This is an example dataset:
df = data.frame(genes = c("A", "B", "C", "D", "E"),
KO_0min_Rep1 = c(0, 1, 2, 6, 6),
KO_0min_Rep2 = c(0, 3, 2, 3, 6),
KO_60min_Rep1 = c(0, 0.3, 2, 9.1, 6),
KO_60min_Rep2 = c(0, 1.3, 2, 6.4, 6),
KO_120min_Rep1 = c(0, 1, 1, 6, 5),
KO_120min_Rep2 = c(0, 1, 2.1, 6.8, 5.2),
WT_0min_Rep1 = c(0, 1, 2, 6, 6),
WT_0min_Rep2 = c(0, 1, 1.6, 3, 6),
WT_60min_Rep1 = c(0, 1, 2, 9, 6),
WT_60min_Rep2 = c(0, 0.3, 2, 6, 2),
WT_120min_Rep1 = c(0, 1.9, 2, 2, 6),
WT_120min_Rep2 = c(0, 1.2, 2, 6, 2) )
The data-frame has several columns, of which the "genes" column has >9000 genes and all other columns are various conditions and treatments. The experimental design is as follows: I have two kinds of cell types: wild type (WT) and knockout (KO). To both of these cell types I treated cells with a DNA damaging agent for 0 minutes, 60 minutes, and 120 minutes. I also have two replicates for these conditions and treatments combinations.

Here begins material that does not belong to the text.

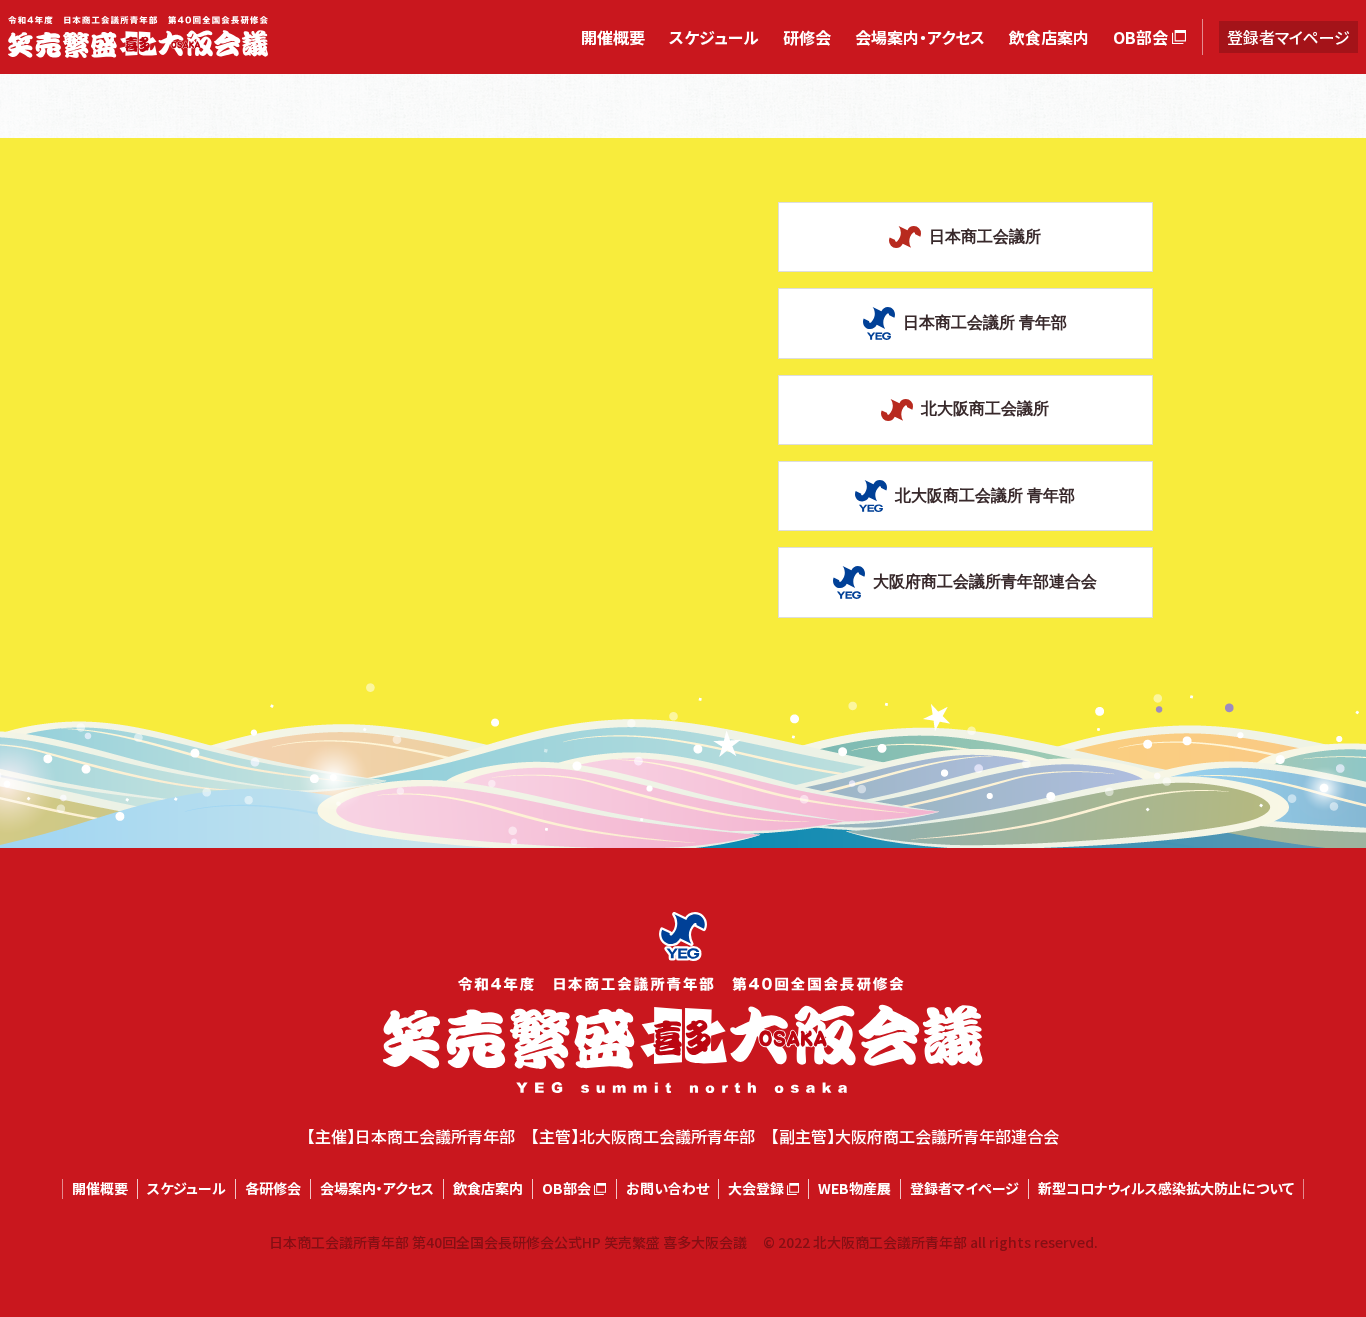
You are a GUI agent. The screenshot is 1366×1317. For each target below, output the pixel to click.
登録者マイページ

I want to know the genes that are significantly altered after the treatments, but more importantly between the WT and KO conditions over the treatment time points.
This is what I have tried:
lme4_dat = df %>%
tidyr::gather(conditions, value, -genes) %>%
dplyr::mutate( group = case_when(grepl("KO", conditions) ~ "KO",
grepl("WT", conditions) ~ "WT")) %>%
dplyr::mutate( time = case_when(grepl("UT", conditions) ~ "0",
grepl("60", conditions) ~ "60",
grepl("120", conditions) ~ "120" )) %>%
dplyr::mutate( replicate = case_when(grepl("_Rep1", conditions) ~ "Rep1",
grepl("_Rep2", conditions) ~ "Rep2"))
Then I try to fit a linear mixed-effects model
lme4_model = lme4::lmer(value ~ conditions * time + (1|genes) + (1|replicate), data = lme4_dat)
It's obviously not working. I am not sure if I am doing it correctly? Or is there a better alternative?
Any guidance will be much appreciated. Thank you.